在一些实施方式中,所述增强剂可以为钠基膨润土、纤维素醚、羧甲基纤维素钠、PVA乳液或者水性脲醛树脂;掺量可以为所述建筑陶瓷原料总质量的0.3~1.2%。掺量过少,对陶瓷生坯强度的提升效果较弱;掺量过大,易引起陶瓷浆料的触变。
其中,所述建筑陶瓷原料球磨的中位粒径为8~12μm。原料粒径过细,球磨能耗较高;原料粒径过粗,不利于陶瓷烧结体力学性能的提升。
在一些实施方式中,所述引气剂可以为硅灰、勃姆石中的任一种;优选的,所述引气剂的平均粒径为0.05~0.3μm。所述硅灰的化学组成包括:以质量百分比计,SiO2 93~98%;Al2O3 0.1~1.5%;Fe2O3 0.1~1.5%;TiO2 0.01~0.5%;CaO 0.05~0.5%;MgO 0.05~0.7%;K2O 0.01~1.5%;Na2O 0.01~1.5%。作为示例,所述硅灰的化学组成包括:以质量百分比计,SiO2 94%;Al2O3 1%;Fe2O3 1.2%;TiO2 0.4%;CaO 0.4%;MgO 0.7%;K2O 1%;Na2O 1.3%。所述勃姆石为一水软铝石(γ-AlOOH),其高温相变可转化为多孔蠕虫状γ- Al2O3。
在一些实施方式中,以建筑陶瓷粉料A干料与引气剂总质量为100%计,引气剂的质量占比可以为5~20%,建筑陶瓷粉料A干料的质量占比可以为80~95%。
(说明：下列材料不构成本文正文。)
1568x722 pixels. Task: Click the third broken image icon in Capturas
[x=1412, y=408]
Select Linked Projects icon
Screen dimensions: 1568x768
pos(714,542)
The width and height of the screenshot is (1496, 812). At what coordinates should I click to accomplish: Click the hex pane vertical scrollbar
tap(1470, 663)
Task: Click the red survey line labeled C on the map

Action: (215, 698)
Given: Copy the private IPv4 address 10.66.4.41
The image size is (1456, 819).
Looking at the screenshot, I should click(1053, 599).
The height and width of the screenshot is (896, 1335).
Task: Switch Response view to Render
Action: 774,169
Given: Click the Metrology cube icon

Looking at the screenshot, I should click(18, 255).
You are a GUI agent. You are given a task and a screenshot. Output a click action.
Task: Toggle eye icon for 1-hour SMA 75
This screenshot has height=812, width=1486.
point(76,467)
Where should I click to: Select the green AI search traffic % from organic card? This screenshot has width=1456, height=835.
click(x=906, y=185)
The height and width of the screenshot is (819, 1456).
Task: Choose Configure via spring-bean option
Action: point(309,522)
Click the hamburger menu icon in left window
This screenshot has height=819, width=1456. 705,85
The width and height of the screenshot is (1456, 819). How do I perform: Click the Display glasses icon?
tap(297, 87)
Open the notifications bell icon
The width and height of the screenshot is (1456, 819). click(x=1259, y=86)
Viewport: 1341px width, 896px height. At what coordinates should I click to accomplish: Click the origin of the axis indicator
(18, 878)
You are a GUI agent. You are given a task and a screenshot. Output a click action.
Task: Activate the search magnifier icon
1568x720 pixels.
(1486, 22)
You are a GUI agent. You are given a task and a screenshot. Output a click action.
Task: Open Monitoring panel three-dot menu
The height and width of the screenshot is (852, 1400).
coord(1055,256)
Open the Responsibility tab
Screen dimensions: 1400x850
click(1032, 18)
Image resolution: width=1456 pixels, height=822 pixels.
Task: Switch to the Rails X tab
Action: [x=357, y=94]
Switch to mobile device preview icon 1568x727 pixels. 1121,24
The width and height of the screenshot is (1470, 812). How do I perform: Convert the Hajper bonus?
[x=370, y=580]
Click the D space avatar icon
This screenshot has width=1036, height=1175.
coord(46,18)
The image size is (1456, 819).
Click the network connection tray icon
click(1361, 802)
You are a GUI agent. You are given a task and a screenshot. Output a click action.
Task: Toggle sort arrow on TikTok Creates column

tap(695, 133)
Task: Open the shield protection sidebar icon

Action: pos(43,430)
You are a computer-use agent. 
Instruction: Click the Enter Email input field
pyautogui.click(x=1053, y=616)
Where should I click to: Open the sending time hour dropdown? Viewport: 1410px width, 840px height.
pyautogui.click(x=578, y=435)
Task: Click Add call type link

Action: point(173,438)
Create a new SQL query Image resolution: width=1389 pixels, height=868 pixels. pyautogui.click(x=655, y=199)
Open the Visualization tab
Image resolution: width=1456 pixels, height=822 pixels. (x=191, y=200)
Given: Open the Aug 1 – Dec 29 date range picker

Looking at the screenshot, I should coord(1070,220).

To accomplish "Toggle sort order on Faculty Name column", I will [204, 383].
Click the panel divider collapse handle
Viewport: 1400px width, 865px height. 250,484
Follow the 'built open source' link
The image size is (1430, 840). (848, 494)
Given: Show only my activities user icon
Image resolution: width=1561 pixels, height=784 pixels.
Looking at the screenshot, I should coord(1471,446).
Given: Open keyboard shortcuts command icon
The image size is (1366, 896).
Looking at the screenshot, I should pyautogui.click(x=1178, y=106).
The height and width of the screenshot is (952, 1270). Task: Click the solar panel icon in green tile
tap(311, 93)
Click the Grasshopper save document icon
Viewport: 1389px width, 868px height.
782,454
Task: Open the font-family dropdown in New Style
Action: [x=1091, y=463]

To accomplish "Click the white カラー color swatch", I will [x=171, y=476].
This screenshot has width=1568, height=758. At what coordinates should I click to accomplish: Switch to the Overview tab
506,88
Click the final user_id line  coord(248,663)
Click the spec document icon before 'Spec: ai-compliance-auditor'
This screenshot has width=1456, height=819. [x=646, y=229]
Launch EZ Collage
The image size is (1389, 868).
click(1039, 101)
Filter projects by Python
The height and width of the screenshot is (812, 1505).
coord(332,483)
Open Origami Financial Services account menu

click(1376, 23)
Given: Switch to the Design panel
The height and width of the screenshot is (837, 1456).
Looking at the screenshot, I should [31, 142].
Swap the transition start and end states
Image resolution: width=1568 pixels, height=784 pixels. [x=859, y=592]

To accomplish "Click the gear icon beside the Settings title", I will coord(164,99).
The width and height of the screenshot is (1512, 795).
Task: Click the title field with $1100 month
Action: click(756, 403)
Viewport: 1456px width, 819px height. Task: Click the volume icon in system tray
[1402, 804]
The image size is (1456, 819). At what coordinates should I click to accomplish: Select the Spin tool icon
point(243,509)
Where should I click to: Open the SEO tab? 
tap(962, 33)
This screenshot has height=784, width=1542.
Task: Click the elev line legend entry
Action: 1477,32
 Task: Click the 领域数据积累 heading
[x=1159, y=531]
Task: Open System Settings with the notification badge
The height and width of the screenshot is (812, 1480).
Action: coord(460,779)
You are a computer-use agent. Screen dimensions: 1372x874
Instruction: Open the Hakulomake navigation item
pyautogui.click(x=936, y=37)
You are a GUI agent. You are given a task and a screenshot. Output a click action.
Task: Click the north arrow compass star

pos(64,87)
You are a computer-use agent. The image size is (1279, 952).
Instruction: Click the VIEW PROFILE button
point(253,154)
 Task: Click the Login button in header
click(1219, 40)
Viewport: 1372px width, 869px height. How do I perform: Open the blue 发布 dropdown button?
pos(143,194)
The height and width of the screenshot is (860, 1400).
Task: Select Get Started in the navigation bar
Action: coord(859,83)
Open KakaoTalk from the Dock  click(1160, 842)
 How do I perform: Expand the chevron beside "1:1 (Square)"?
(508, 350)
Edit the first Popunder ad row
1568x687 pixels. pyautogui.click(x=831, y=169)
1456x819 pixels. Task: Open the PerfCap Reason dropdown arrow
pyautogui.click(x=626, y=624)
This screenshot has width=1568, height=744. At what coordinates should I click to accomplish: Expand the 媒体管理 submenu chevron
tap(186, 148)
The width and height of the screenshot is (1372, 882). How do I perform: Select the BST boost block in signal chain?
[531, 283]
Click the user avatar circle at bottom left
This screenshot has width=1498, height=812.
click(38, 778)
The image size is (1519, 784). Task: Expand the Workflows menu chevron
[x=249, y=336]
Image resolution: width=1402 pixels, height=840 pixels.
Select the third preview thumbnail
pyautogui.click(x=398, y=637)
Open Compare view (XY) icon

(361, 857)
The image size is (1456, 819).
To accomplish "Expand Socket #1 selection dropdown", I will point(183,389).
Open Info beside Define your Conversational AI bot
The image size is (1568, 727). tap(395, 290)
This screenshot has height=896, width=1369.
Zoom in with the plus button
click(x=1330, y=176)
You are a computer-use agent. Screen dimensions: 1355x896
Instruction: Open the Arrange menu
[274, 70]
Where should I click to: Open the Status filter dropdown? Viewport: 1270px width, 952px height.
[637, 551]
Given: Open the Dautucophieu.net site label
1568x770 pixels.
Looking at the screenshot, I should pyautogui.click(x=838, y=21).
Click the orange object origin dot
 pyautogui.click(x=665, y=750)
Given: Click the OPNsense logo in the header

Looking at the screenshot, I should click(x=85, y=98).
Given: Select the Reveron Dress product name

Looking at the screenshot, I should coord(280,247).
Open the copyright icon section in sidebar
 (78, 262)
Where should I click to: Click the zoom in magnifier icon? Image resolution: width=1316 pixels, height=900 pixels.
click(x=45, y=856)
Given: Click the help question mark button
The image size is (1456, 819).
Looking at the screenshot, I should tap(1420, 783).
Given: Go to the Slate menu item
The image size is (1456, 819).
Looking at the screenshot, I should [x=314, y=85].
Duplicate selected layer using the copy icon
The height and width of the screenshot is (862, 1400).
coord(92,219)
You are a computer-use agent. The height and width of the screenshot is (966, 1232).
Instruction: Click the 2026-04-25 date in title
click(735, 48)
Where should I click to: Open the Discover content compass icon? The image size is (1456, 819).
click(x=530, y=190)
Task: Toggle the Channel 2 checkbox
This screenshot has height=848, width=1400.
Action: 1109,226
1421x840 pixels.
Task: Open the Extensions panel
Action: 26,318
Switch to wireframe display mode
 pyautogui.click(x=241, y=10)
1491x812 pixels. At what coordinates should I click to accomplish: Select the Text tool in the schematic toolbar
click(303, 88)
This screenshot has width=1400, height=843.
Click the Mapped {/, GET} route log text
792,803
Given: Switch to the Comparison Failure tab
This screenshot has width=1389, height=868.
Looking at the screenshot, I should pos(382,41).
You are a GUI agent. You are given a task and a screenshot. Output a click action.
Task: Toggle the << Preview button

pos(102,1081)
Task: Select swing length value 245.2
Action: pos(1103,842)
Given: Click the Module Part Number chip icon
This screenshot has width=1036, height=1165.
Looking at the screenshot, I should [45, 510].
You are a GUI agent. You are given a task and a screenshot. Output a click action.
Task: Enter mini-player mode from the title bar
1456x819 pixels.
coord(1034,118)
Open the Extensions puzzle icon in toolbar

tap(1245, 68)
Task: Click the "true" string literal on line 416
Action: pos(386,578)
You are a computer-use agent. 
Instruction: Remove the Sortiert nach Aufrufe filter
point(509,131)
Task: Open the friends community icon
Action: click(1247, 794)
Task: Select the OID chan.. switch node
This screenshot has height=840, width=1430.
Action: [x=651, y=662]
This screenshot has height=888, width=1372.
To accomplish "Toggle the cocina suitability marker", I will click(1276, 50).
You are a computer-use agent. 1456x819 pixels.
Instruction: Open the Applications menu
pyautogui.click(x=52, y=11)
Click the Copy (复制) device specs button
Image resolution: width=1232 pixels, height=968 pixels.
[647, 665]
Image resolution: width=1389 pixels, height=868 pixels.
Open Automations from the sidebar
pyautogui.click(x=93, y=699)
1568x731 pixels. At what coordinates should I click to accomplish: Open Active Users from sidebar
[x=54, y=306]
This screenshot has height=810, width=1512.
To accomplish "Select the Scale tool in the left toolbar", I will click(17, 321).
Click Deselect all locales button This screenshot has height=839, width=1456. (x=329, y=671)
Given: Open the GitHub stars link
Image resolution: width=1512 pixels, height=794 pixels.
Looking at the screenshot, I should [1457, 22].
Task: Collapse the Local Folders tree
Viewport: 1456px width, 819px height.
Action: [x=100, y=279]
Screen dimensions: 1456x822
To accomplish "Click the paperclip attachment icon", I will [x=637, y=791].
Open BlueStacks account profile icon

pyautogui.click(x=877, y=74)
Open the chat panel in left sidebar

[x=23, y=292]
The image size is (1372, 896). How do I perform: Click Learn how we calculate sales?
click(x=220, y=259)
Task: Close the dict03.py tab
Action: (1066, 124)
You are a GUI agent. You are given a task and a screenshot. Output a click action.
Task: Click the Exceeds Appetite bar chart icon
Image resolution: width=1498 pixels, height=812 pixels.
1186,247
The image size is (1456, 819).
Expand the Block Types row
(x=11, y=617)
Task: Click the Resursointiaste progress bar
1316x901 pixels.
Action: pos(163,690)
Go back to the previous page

其中,引气剂含量过低,会导致制得的建筑陶瓷板材气孔率较低,不利于相变材料浸渗量的提升;引气剂含量过高,会导致制得的建筑陶瓷板材发生变形、开裂,大幅度降低陶瓷板材的力学性能。
所述硅灰或勃姆石引气剂在陶瓷烧结过程中会发生相变(硅灰的非晶-晶态相变与γ-AlOOH高温相变生成γ-Al2O3)与反应膨胀(硅灰中含有的Fe2O3的高温反应会引入O2),从而在陶瓷基体内原位引入微米级气孔,有利于增大多孔陶瓷的毛细管力,增强多孔陶瓷对于相变材料熔体的吸附能力,从而可以避免调温建筑陶瓷板材服役过程中相变材料熔体渗漏现象的发生。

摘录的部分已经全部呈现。